§ WHAT YOU NEED TO DO: Can you swap every "pixels" in the lines below for "px", change nothing else, and leave the pictures out of your answer?

Entries taken from a collection:
%%
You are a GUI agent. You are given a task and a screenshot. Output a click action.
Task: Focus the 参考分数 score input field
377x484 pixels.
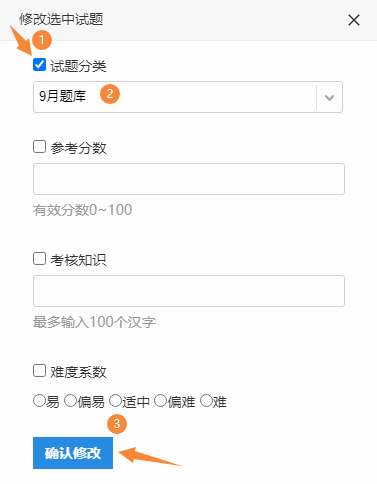coord(189,179)
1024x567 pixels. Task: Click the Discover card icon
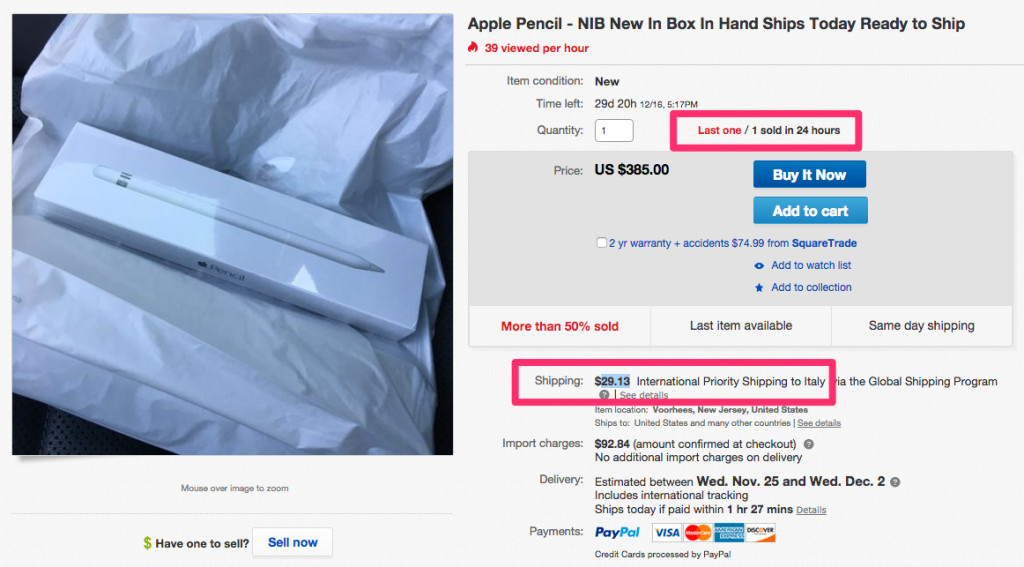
%%
§ EXERCISE RESPONSE:
You are a GUI agent. You are given a task and a screenshot. Output a click action.
Task: Focus the 参考分数 score input field
377x484 px.
coord(189,179)
1024x567 px. Task: Click the Discover card icon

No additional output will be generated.